Load package

After you have installed the package, you can load the package via the normal command. This will also load some test data.

library(neutralitytestr)

The test data files include 2 simulated VAF distributions, one under a neutral evolutionary model and one with a non neutral evolutionary model. The test data are vectors of variant allele frequency, and are named VAFselection and VAFneutral. First of all we print the first few elements of one of these vectors.

head(VAFselection)
## [1] 0.3669725 0.4056604 0.4226804 0.3333333 0.4200000 0.3700000

The test data were generated using an evolutionary model of cancer which produces synthetic sequencing data. The test data here were generated to approximately mimic whole genome sequencing data. There are \(\sim 5000\) mutations in both datasets and the data was “sequenced” to 100X. Also included was normal contamination of 20%, that is why we observe the peak at roughly 0.4 (\(2 \times 0.4 = 0.8\)) which represents the clonal mutations in the sample, that is mutations present in every cancer cell. For both data the effective mutation rate (or equivalently the per tumour doubling mutation rate) is 200 corresponding to a WGS base per rate of \(\sim 7 \times 10^{-8}\). For the VAFneutral data a neutral model where all cells have the same fitness was used, for the VAFselection data there is a single subclone at frequency 0.44 hence the peak at around 0.2 in the VAF spectrum (as will be seen below).

neutralitytest object

The basic functionality of the neutralitytestr package is achieved by creating a neutralitytest object. The neutralitytest object contains a range of metrics to test for neutrality, and makes plotting histograms and cumulative distributions to visualize the output easy. The neutralitytest function takes a vector of VAFs and an upper and lower limit for the frequency range over which we wish to test whether the data is consistent with a neutral model, and then calculates all 4 metrics.

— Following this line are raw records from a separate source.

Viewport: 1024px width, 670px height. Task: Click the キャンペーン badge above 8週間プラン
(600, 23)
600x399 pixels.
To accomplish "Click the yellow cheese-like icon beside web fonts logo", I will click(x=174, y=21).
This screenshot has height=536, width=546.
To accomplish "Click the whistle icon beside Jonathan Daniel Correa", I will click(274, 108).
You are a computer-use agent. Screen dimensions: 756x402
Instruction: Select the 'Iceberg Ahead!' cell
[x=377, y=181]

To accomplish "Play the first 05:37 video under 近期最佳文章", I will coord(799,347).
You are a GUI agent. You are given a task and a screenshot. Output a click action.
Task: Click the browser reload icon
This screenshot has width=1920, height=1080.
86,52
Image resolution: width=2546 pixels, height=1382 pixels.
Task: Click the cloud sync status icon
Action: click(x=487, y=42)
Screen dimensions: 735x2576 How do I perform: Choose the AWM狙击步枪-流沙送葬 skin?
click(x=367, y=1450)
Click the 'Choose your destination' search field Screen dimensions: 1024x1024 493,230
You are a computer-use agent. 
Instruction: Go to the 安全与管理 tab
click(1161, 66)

s <- neutralitytest(VAFselection, fmin = 0.1, fmax = 0.25)

We can the print a summary of the neutralitytest object for the synthetic data with selection. This prints out all values and associated p-values for all the metrics. The p-values are the p-values under the null model of neutral evolution.

summary(s)
## Summary of neutrality metrics: 
## 
## Area:
##   value =  0.2029819 , p-value =  0.007 
## Kolmogorov Distance:
##   value =  0.3357769 , p-value =  0.008 
## Mean distance:
##   value =  0.202308 , p-value =  0.007 
## R^2:
##   value =  0.9373371 , p-value =  0.009 
## 
## Effective mutation rate =  462.9867

Rather than manually inputting the minimum and maximum of the integration range we can also input values for the read depth (\(D\)), the cellularity (% tumour content, c) of the sample, overdispersion of the sequencing data (rho) and the ploidy (\(\pi\)). This will calculate the expected standard deviation of the clonal cluster using the following equation: \[ SD = \sqrt{\frac{1 + (D-1)\times\rho}{D}}\] We expect the mean of the cluster to be at the following frequency: \[ M = \frac{c}{\pi}\] Then the the maximum of the integration range, fmax will be set to \(M - 2\times SD\).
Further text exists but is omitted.